Add integration interactive test for debugging intermittent test failures #320

yudataguy · 2026-02-02T21:32:42Z

Summary

Adds a interactive integration test runner to help debug non-reproducible test failures reported in #138.

Problem

Several integration tests fail randomly in ways that are difficult to track:

Antenna Deployer Test 5
Power Monitor Tests 1 and 2
RTC Test 3
IMU Test 2

These failures could be due to race conditions, hardware timing issues, or edge cases.
These tests have been fixed in #321 For future test, this interactive integration test can help debug any potential flaky tests during multiple runs.

Solution

This PR introduces a interactive test runner that executes tests multiple times to detect and analyze flaky behavior.

Features

Add interactive integration test runner with auto-discovery and flaky test detection

Replaces hardcoded test approach with flexible test runner that:

Auto-discovers all integration tests from test/int directory
Provides interactive cursor-based selection (arrow keys + spacebar)
Supports CLI mode for automation and scripts
Runs tests for configurable cycles to detect flaky behavior
Automatically identifies and reports flaky tests
Shows detailed statistics including pass rates and timing
Gracefully handles errors with clear messages

Usage

Interactive: make test-interactive (default cycle: 3)
CLI: make test-interactive ARGS="--tests watchdog_test --cycles 10"
All tests: make test-interactive ARGS="--all --cycles 20"

Output Example

================================================================================
TEST SUMMARY
================================================================================

Test: antenna_deployer_test
Total iterations: 20
Passed: 18
Failed: 2
Success rate: 90.0%

Duration statistics:
  Average: 2.45s
  Min: 2.12s
  Max: 4.23s

Failed iterations: [7, 14]

Testing

Tested locally with:

✅ Single test multiple iterations
✅ Known flaky tests mode
✅ Timeout configuration
✅ Failure logging

Documentation

Added section to main README.md
Created comprehensive FLAKY_TEST_RUNNER.md
Added Makefile targets with help text

Implements a comprehensive test runner to detect and debug non-reproducible test failures reported in issue #138. The runner executes tests multiple times with configurable parameters and provides detailed failure analysis. Features: - Run tests multiple times with configurable iterations - Configurable timeout per test (default: 120s) - --known-flaky flag to run all problematic tests from issue #138 - Automatic failure logging with timestamps - JSON reports for machine-readable analysis - Success rate statistics and duration metrics - Stop-on-failure mode for immediate debugging - Verbose mode for detailed pytest output Usage examples: - Run all known flaky tests: make test-known-flaky ITERATIONS=10 - Run specific test: python3 FprimeZephyrReference/test/int/run_flaky_tests.py --test antenna_deployer_test --iterations 20 - Custom timeout: --timeout 60 Related: #138

- Remove unused Dict import - Format strings with double quotes for consistency - Break long lines for readability

hrfarmer · 2026-02-03T00:15:15Z

Just a heads up, I'm working on redoing some of the integration tests in #321 to hopefully fix their flakyness. Don't think these will conflict though, just wanted to make sure you're aware.

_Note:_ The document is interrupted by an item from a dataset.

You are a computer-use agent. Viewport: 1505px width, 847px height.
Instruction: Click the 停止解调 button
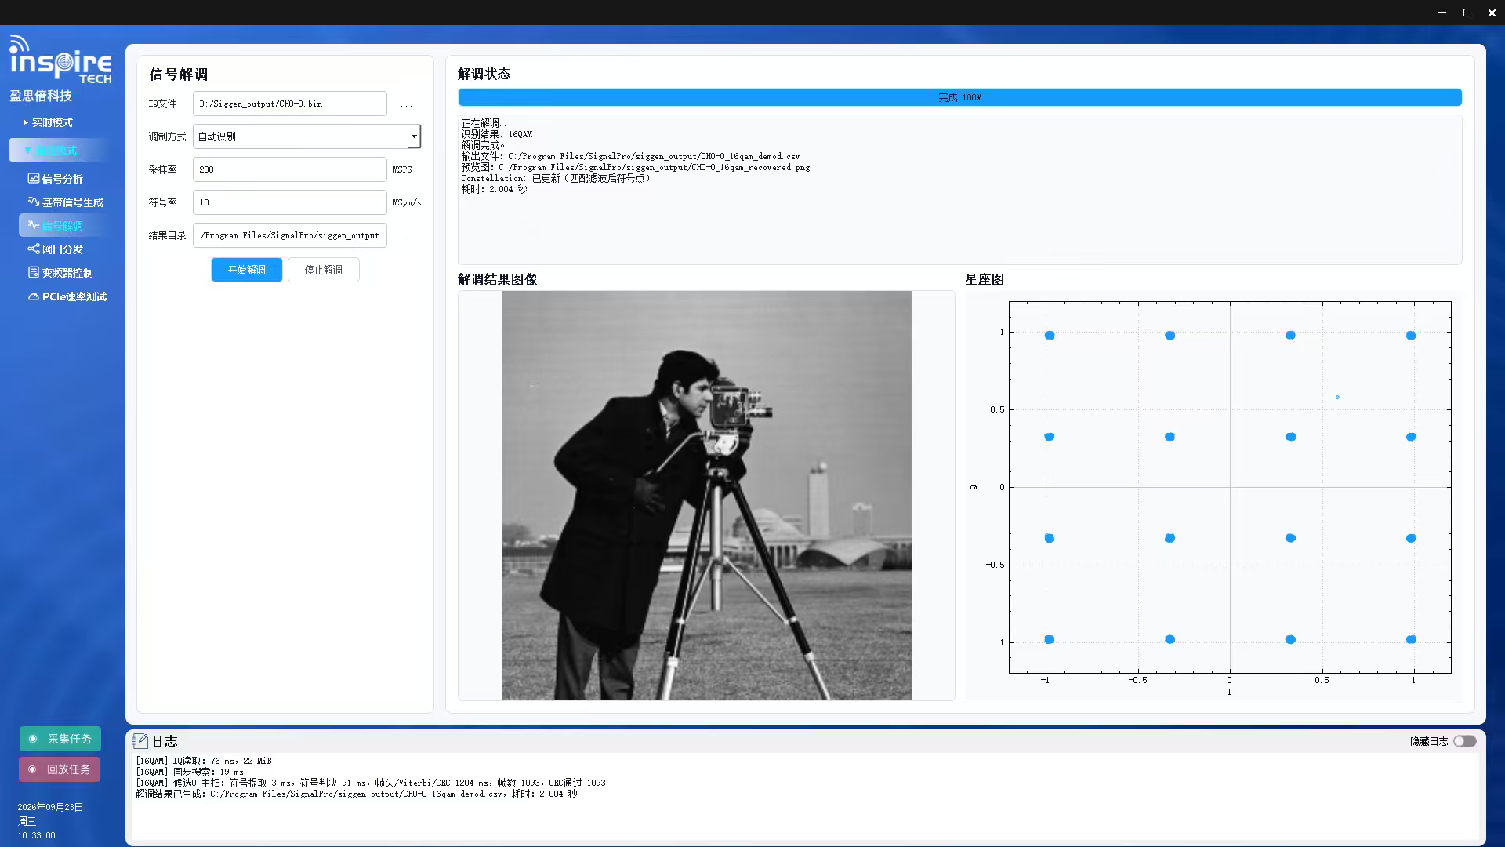pos(324,270)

Also I'm pretty sure the linked issue is somewhat outdated to the tests on main that are flaky now

yudataguy · 2026-02-03T02:50:35Z

Just a heads up, I'm working on redoing some of the integration tests in #321 to hopefully fix their flakyness. Don't think these will conflict though, just wanted to make sure you're aware.

Also I'm pretty sure the linked issue is somewhat outdated to the tests on main that are flaky now

Can you flag the new flaky tests in #138 so it can be re-integrated in the CI eventually? also we won't have duplicate works, this can keep be the test only for flaky ones.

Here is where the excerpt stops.